Rare Genetic Diseases: Zimmermann-Laband Syndrome

Only 44 patients were diagnosed with Zimmermann-Laband syndrome to date. The disorder is not life-threatening and is characterized by gingival fibromatosis, coarse facial appearance, and the absence or hypoplasia of nails or terminal phalanges of hands and feet.

The coarse facial appearance includes a bulbous soft nose, thickened lips, floppy ears, and fibromatosis (groups of soft tissue tumours). The majority of the patients also suffer from hyperextensibility of joints, hepatosplenomegaly (swelling of liver and spleen), and hearing loss. Some of the individuals also suffer from a mild intellectual deficit.

Due to the complicated mechanism of the disease, the exact genetic mutation is not known. However, it is known that the disease is inherited in an autosomal dominant pattern.
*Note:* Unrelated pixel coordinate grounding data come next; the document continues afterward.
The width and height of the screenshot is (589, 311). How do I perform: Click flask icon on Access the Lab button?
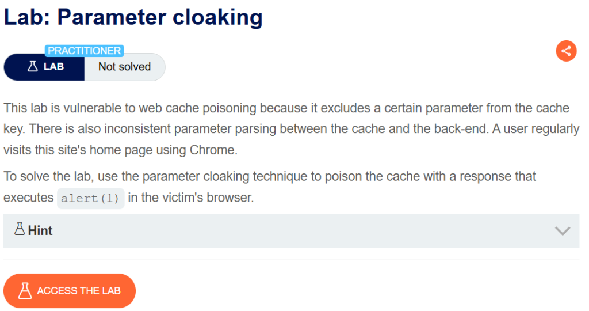tap(25, 291)
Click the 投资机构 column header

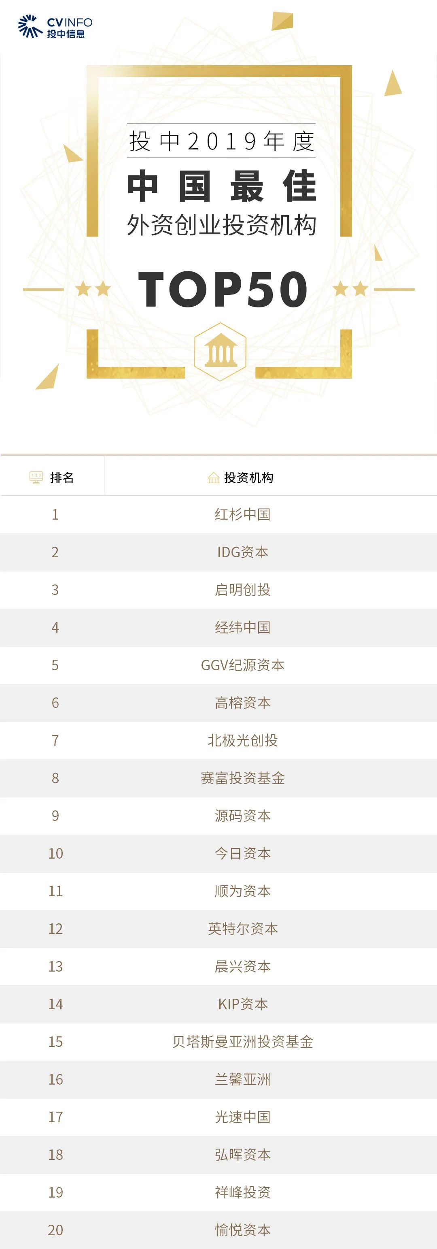(x=249, y=478)
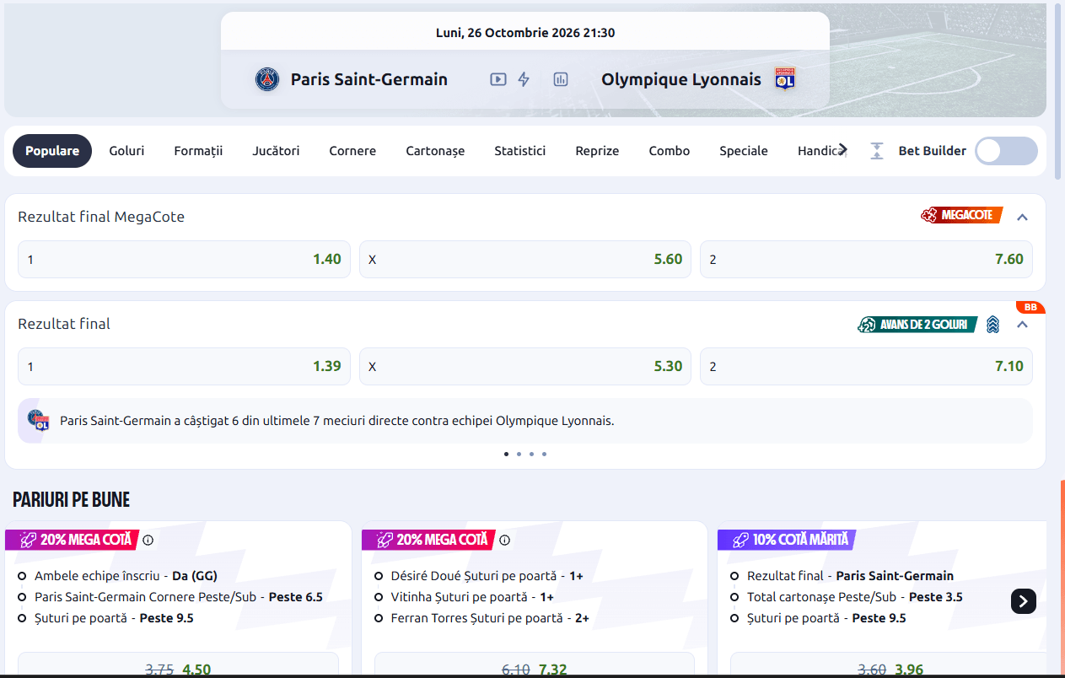Click the collapse-all markets icon beside Bet Builder
The image size is (1065, 678).
pyautogui.click(x=877, y=151)
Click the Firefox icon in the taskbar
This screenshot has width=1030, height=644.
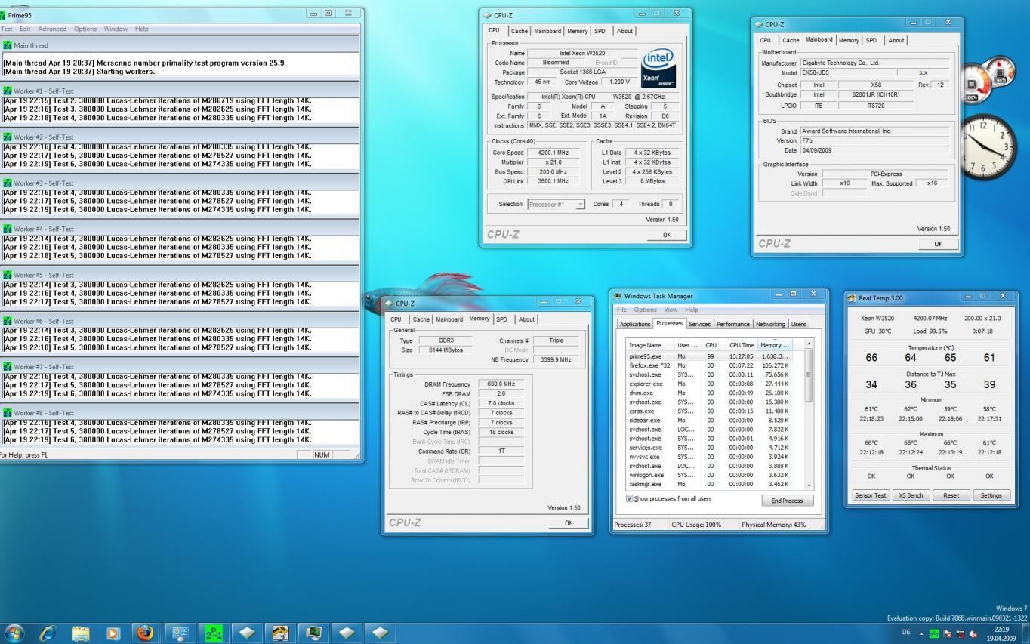(x=144, y=633)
This means that the defective gene is located on an autosome and only one copy of the faulty gene is sufficient to cause the disorder. Furthermore, based on the symptoms of the disease, it is estimated that the mutation occurs in a potassium channel gene.

There is no cure for the disease, nonetheless, surgery can relieve the symptoms. For example, the hyperplasic fibrous tissue and appropriate orthodontic treatment can improve the esthetic appearance.